腰椎変性すべり症
すべり症とは?
腰骨(腰椎:ようつい)は5つの骨(椎骨:ついこつ)で緩やかな前弯(:ぜんわん-前カーブ)を形成しています。先天的な構造特性や加齢に伴う椎間板や椎骨の変性により腰椎の配列が乱れ、椎骨が前方にずれることを腰椎すべり症と言います。50代から60代の女性に多く、最も変性するのが第4腰椎で次いで第5腰椎、第3腰椎の順となります。
どんな症状がでるの?
主な症状は腰痛と下肢の神経症候です。初期では腰痛だけのことが殆どですが進行してくるとお尻や太ももの裏、ふくらはぎなどにしびれや痛みなどの神経症候が現れてきます。そして、脊柱管狭窄症(せきちゅうかんきょうさくしょう)と同様に間欠性跛行(かんけつせいはこう)を呈します。

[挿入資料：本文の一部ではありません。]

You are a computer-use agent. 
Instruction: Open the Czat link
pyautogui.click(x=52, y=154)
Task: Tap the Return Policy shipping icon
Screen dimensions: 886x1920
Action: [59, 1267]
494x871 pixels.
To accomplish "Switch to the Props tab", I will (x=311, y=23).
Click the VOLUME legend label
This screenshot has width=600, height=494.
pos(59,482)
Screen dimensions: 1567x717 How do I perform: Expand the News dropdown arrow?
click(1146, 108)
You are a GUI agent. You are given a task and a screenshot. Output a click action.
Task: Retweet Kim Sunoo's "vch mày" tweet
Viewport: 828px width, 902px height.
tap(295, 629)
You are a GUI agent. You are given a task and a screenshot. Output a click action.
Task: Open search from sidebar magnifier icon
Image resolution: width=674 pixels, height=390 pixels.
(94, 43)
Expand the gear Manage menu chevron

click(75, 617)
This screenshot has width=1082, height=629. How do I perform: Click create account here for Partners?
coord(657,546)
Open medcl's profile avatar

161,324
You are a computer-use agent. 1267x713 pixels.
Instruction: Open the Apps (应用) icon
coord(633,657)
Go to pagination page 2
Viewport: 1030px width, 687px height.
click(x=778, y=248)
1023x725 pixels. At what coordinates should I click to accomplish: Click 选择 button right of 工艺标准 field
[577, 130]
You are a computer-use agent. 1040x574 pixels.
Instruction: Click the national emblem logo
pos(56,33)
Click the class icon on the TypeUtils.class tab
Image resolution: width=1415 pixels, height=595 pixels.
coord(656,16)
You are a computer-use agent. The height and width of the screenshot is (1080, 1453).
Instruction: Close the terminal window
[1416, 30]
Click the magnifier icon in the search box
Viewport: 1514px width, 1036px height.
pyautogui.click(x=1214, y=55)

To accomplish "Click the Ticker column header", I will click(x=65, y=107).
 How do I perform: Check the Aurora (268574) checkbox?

間欠性跛行とは歩き出して数分すると脚にしびれや痛みが出てきます。しかし、前かがみや椅子などに腰掛けると軽減もしくは治るというものです。また、カートや杖を使って前かがみの姿勢で歩くとしびれや痛みが出づらくなります。そして自転車では長時間乗ってもこのような症状が出ないのも特徴的です。更に病気が進行すると立っただけでも下肢にしびれや痛みが出てくるようになります。この間欠跛行には2種類あります。1つは前述した神経性のものです。もう1つは閉塞性動脈硬化症(へいそくせいどうみゃくこうかしょう)が原因で起こる血管性のものです。血管性は間欠性跛行が起こったときに立ち止まって休むだけで症状が落ち着きます。
どんな治療があるの?
腰椎すべり症の整形外科での一般的な治療は薬物療法や物理療法、運動療法、ブロック療法などの保存療法です。しかし、病状が進行し日常生活に支障が出てくると手術が治療の選択肢に入ってきます。
カイロプラクティックの施術は?
腰椎すべり症になる方の多くは腰の凹み(前弯:ぜんわん-前カーブ)が深く、骨盤の前傾角(前へ倒れる角度)が強い傾向にあります。カイロプラクティックの施術では根本原因と考えられる腰椎の過前弯と骨盤前傾角を浅くする調整を施し姿勢改善を図ります。そして施術効果を維持するための運動療法も指導します。また、神経症候が出ている場合には牽引(けんいん)して、神経の締め付けを開放して緩和させ症状を改善させます。すべり症という腰椎の器質的な問題を治すことはできませんが、姿勢やバランスを調整することで負担を軽減することは可能ですので、カイロプラクティックの施術によって症状を改善することはできるのです。